### Acción requerida:
Continúe el texto sobre la desigualdad salarial entre mujeres y hombres a partir de su última oración.

### Texto proporcionado:
+++++
En el Día Europeo de la Igualdad Salarial -en España las mujeres cobran un 24% menos que los hombres-, Podemos plantea un cambio de modelo productivo que iguale los permisos de paternidad y maternidad

Sofía Castañón, portavoz de la Comisión de Igualdad: «Es inadmisible que las condiciones de desmantelamiento del estado de bienestar fuercen a las mujeres a elegir entre tener un proyecto de vida familiar y ser económicamente independientes»

Este lunes 22 de febrero es el Día Europeo de la Igualdad Salarial y en España existe todavía un 24% de desigualdad salarial entre hombres y mujeres. Esto se debe a que, a menudo, se paga a las mujeres menos por los mismos trabajos.

Además, nuestro sistema productivo excluye sistemáticamente a las mujeres del mercado laboral. Que los permisos de paternidad y maternidad no sean igualitarios (16 semanas para ellas, 13 días para ellos) pone sobre las mujeres la responsabilidad de la crianza, haciéndolas menos disponibles para el empleo remunerado y expulsándolas de sus trabajos. Y esto se acrecienta con los recortes y el retroceso en la atención y promoción de la autonomía a personas en situación de dependencia. Las mujeres vuelven a la posición tradicional de cuidadoras en el ámbito doméstico.
+++++
### Datos registrados:
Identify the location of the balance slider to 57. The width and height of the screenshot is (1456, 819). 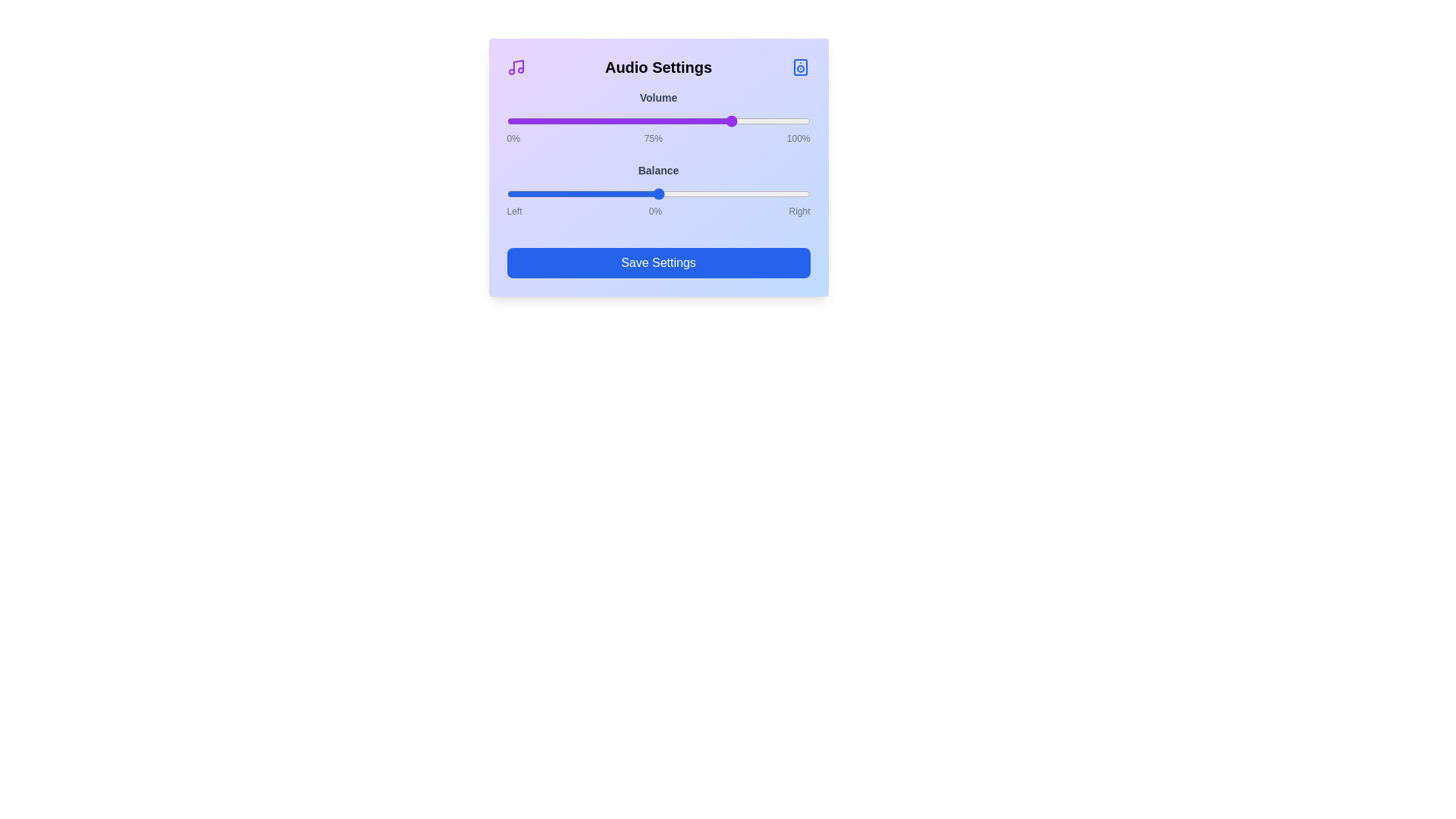
(745, 193).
+++++
### Respuesta a continuación:
A esto es preciso añadir el recorte del 33% (10 millones) que el PP ha hecho en la última legislatura sobre la partida para igualdad de oportunidades entre hombres y mujeres. «Es inadmisible que las condiciones de desmantelamiento del estado de bienestar fuercen a las mujeres a elegir entre tener un proyecto de vida familiar y ser económicamente independientes. Necesitamos contar con permisos de paternidad y maternidad que sean igualitarias, intransferibles y 100% remunerados«, afirma Sofía Castañón, portavoz de la Comisión de Igualdad.

En este contexto, el Grupo Parlamentario Podemos-En Comú Podem-En Marea plantea un cambio de modelo productivo, que pasa por igualar los permisos de paternidad y maternidad, lo que permitirá a los padres la corresponsabilidad del cuidado de sus hijas y de sus hijos. De esta manera, se devuelve a los padres ese derecho que actualmente les es negado y las mujeres no se verán obligadas a elegir entre su carrera profesional y su vida familiar (entre ser económicamente independientes y ser madres), ya que eso nos aboca a la caída de natalidad actual y nos enfrenta a una crisis demográfica que pone en riesgo el sistema de pensiones. Es ineficiente obviar el capital productivo y cualificado, que supone la mitad de la población.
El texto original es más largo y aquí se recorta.